Diario di viaggio 2026. 24 gennaio
- Stefano

- 26 gen
- Tempo di lettura: 3 min
Grande-Terre: un giorno tra paradisi silenziosi e storia viva
Anche questa giornata è volta al termine, e come di consuetudine, eccomi qui a raccontare questa nuova esperienza.
Il tour odierno mi ha visto toccare diverse spiagge del litorale di Gosier, fermarmi nel caratteristico porto di pescatori di Saint-Felix, quindi raggiungere la città di Les Abymes per visitare la favolosa casa delle mangrovie di Taonaba e le statue di due importanti figure della lotta alla schiavitù, la Mulâtresse Solitude e Joseph Ignace.
Sulla via del ritorno, invece, fuori dal mio programma, ho scoperto la graziosa ansa Vinaigri, quest’oggi battuta un fastidioso vento. Infine, ho raggiunto Sainte Anne, e, attirato da un mare che per le sue tinte somigliava alle Maldive, mi sono concesso un rigenerante bagno.
Ma andiamo per ordine.
La prima tappa odierna è stata la magnifica spiaggia di Petit Havre, a pochi chilometri da Gosier. Un angolo di paradiso che mi ha accolto con acque celesti e una sabbia chiarissima, punteggiata da palme di cocco che sembravano disegnate apposta per completare il quadro tropicale. È uno di quei luoghi in cui ti basta un respiro per capire che la giornata ha preso la piega giusta.

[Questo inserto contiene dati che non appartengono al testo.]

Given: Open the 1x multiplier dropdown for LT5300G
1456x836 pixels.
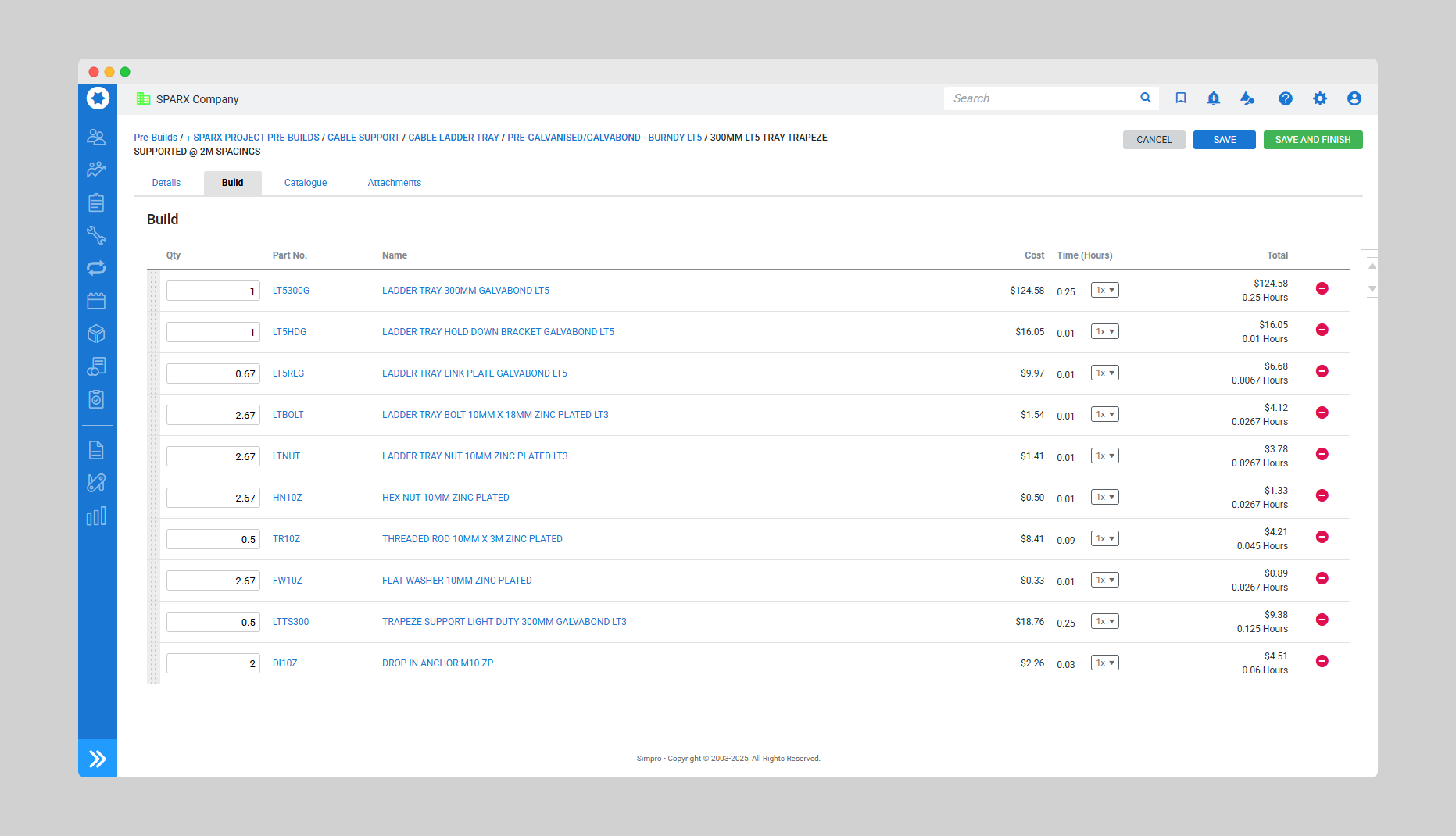Looking at the screenshot, I should click(1104, 291).
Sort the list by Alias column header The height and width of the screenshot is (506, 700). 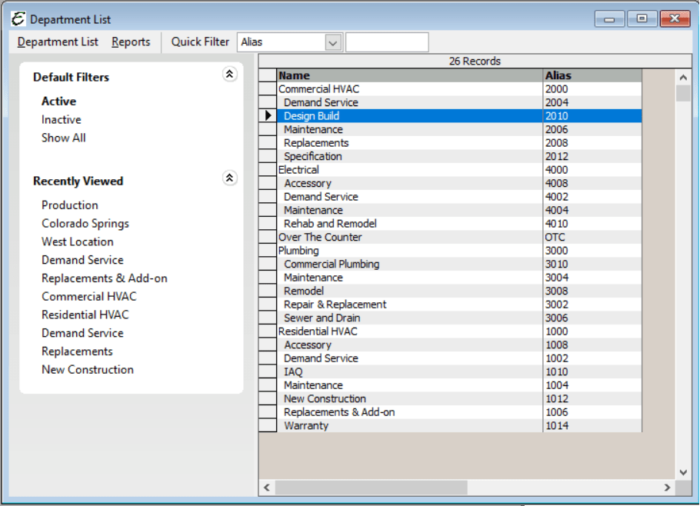tap(591, 75)
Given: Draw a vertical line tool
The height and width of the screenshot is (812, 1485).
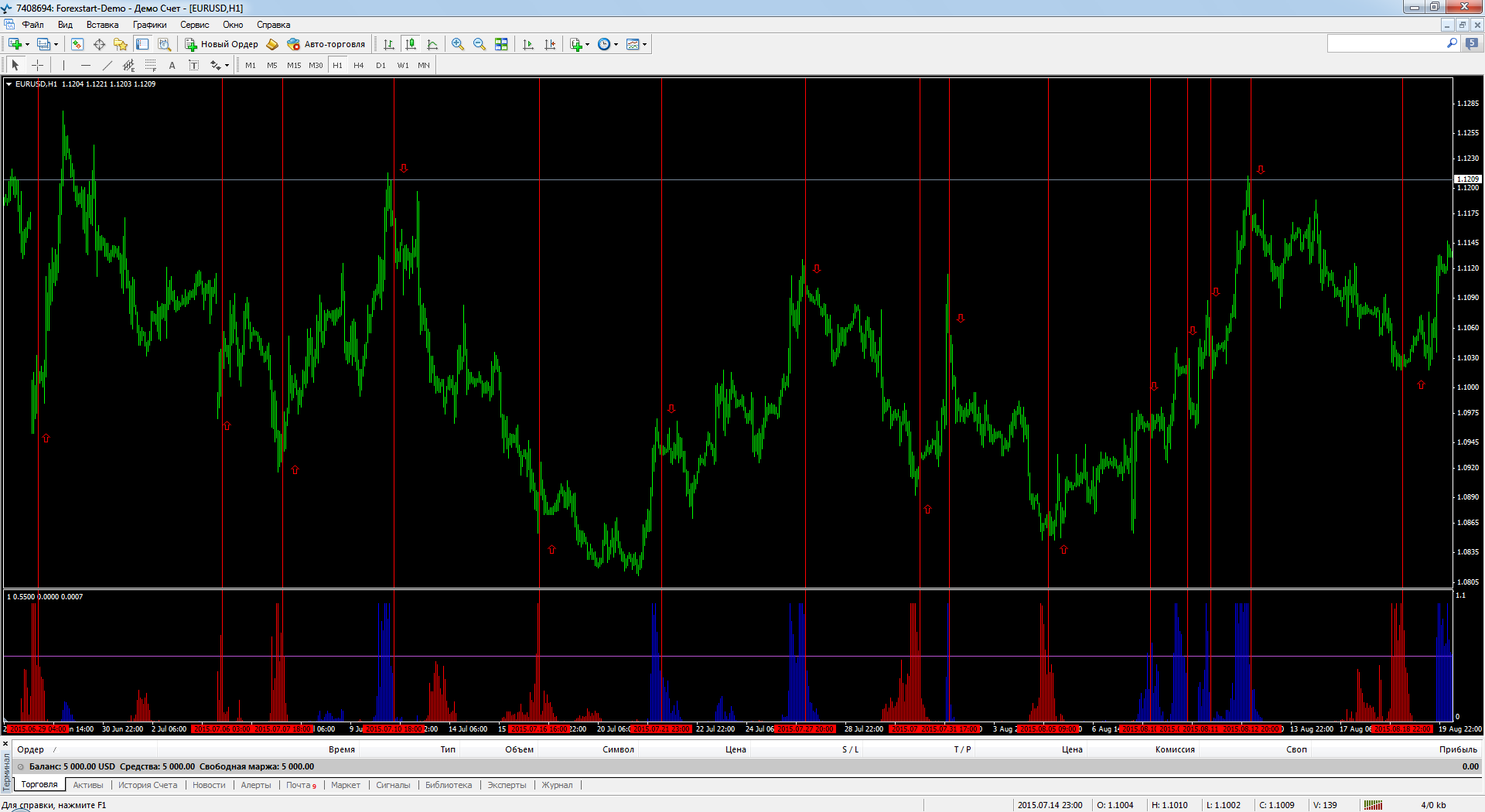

Questo lido confina con l’Ansa Jaques, un’altra piccola spiaggia, un po’ selvaggia, ma dalle acque turchesi, raccolta e silenziosa, dove il mare ha mostrato sfumature quasi irreali. Da lì, qualche chilometro più in là, ho raggiunto la la spiaggia des Salines. Un vero paradiso per surfisti ed escursionisti, grazie alla sua rete di sentieri che si snodano lungo tutto il litorale di Gosier.
La tappa successiva è stata il tipico porto di pesca di Saint-Félix, un luogo autentico, dove il tempo sembra scorrere più lentamente e il profumo del mare si è mescolato a quello delle barche appena rientrate. Qui ho avuto il piacere di notare la presenza di una scuola di ballo caraibico con tanto di signore attempate che a ritmo di tamburo danzavano il Gwo-ka, un ballo ancestrale risalente agli schiavi d’Africa.
Il tempo, anche oggi inclemente, mi ha concesso poco tempo per ammirare la vicina spiaggia di Saint-Felix, tanto che, messomi al riparo della pioggia sotto una tettoia a destinata alla protezione delle imbarcazioni da pesca, ho consumato il mio pasto.
Subito dopo, ho raggiunto la città di Abymes, nota per l’aeroporto internazionale, il Morne Calvaire — unico percorso di pellegrinaggio dell’isola — e il monumento commemorativo del Morne de la Mémoire, un sito carico di significato dedicato alla memoria della schiavitù e ai sacrifici compiuti dagli antenati per conquistare la libertà.
Nella considerazione che questi siti li avevo già visitati nel precedente viaggio, il mio interesse per la città di Les Abymes si è concentrato sulla Casa delle Mangrovie di Taonaba, un centro creato per valorizzare le aree costiere ricche di mangrovie e foreste paludose.
Inserita dal 1994 nella Riserva mondiale della biosfera del Grand-Cul-de-Sac Marin, questa struttura mi ha permesso di scoprire un ecosistema fragile e prezioso, fondamentale per la vita dell’arcipelago. Infatti, dopo aver superato il Centro direzionale mi sono portato sulle tipiche passerelle in legno adagiate sul terreno paludoso per scoprire, lungo un itinerario completamente ricavato all’interno dell’area lussureggiante, le meraviglie di questa foresta umida. Un’esperienza unica e sensazionale per l’ambiente, la tipologia di passarelle presenti, e la modalità di visita della foresta.
La giornata è quindi proseguita con la visita alle statue dedicate ai protagonisti della lotta contro la schiavitù, come la Mulâtresse Solitude e Joseph Ignace. Figure coraggiose, la cui memoria continua a ispirare l’identità e la storia della Guadalupa.
La via di ritorno, come anticipato, l’ho dedicata alla scoperta dell’ansa Vinaigri, un’ansa piccola e riservata, e a un rigenerante bagno a Sainte-Anne nella splendida spiaggia del borgo, oggi illuminata da un sole caldissimo e da un mare caldo e trasparente.
Un’altra giornata intensa, fatta di mare, natura e memoria. Una di quelle che ti restano dentro, perché ti ricordano che ogni viaggio è anche un incontro con le storie che un luogo custodisce.